30 『戦術にあらざる偽りの形容』

 ケイトはミナトと分かれたあと、まっすぐ時計台の前を目指していた。

 盗賊のジドを背負っているため、徒歩での移動になる。

 ジドは使い方次第では強力な魔法の使い手といってよく、魔法を没収できる玄内に差し出すのが目的である。

 ふところにはミナトから預かった本も入っている。これは、ジドが持っていたものだが、ケイトにはどんな意味のある物なのかはわからなかった。

 ただ、ミナトから託されたからには局長サツキへ届けるのが責任だとも思っている。

 歩いている道の先――


「え?」


 ケイトは、愕くべき光景を目にした。


 ――なぜ、リラ王女が……?


 ちょうど、アルブレア王国の第二王女たるリラが、この街のなんの変哲もない民家に老婆と入っていったのである。
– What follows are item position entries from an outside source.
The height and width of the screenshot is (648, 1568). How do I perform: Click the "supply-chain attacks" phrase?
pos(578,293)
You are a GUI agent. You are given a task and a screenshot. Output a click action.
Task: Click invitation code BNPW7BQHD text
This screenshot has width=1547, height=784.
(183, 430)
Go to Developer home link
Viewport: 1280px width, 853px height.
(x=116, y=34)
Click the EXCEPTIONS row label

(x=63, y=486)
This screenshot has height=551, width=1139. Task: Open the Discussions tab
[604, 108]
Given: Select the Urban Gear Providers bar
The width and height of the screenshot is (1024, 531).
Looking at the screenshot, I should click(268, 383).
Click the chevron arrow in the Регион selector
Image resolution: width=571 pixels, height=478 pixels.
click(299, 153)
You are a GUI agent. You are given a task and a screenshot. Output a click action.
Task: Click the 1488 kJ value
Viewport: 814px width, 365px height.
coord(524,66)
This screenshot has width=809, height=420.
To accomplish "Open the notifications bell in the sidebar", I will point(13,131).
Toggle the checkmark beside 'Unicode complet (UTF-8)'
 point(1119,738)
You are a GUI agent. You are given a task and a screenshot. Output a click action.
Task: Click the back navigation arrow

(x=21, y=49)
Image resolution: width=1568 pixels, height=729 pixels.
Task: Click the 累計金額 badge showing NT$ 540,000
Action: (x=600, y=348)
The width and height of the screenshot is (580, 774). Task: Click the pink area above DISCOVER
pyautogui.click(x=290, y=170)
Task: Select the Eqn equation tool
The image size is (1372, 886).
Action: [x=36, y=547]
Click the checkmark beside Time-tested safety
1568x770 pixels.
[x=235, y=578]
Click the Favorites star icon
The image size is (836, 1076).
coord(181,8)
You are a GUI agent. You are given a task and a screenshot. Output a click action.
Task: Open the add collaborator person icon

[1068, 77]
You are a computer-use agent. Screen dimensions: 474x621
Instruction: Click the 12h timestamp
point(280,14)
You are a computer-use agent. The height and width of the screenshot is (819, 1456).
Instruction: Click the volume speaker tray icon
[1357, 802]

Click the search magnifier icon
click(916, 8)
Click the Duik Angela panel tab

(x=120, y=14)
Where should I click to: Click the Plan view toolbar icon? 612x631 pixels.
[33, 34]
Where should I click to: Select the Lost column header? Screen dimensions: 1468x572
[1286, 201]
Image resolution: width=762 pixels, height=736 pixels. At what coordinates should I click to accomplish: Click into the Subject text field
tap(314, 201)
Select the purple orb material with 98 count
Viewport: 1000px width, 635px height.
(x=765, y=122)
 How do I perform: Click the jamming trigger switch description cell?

 ――リラ王女、確かに報告でも旅立ったと聞かされている。クコさんへの手紙にも、メイルパルト王国で再会する約束だと書き送ったそうだけど、もっと先にいると思っていた。船旅だということだし、港町アルバスには訪れても、このバミアドには来ないとも思っていた……。


 状況が読み込めない。


 ――考えてみれば、あとから追っているボクたちが追いつくこともあり得る。ただ、なんで民家に……?


 ケイトの足が止まり、思いを巡らせていると。

 またしても、ケイトを驚かせることがあった。

 後ろから、声がかけられた。


「おお、ケイトか!」


 振り返る。


「ヌ、ヌンフさん……」


 アルブレア王国騎士、米李芥淫怒府メリケイン・ヌンフ

 記憶では、ブロッキニオ大臣に取り入って力をつけていった人間である。ケイトとはあまり交流もないが、見知った仲ではある。年は二十八歳。いつも鷹揚に構えている、口の悪い騎士だった。

 ヌンフはつかつかとケイトの前まで歩み寄る。


「どうだ、調子は」

「はい。特に変化もなく……」

「ブロッキニオ大臣も寛大なお方だよな。おまえみたいなのを間者スパイとして送り込んだのはいいが、ただの報告係だもんな。やつらを暗殺して、いち早くクコ王女を取り戻せばよいものを」

「……」


 ケイトは目を伏せる。


「なんだ? その顔は」

「え……」

「不満でもありそうだな」

「いいえ」


 なぜだかケイトを見ると怒りが湧きそうになるヌンフだが、その怒りを追いやる方法を思いつく。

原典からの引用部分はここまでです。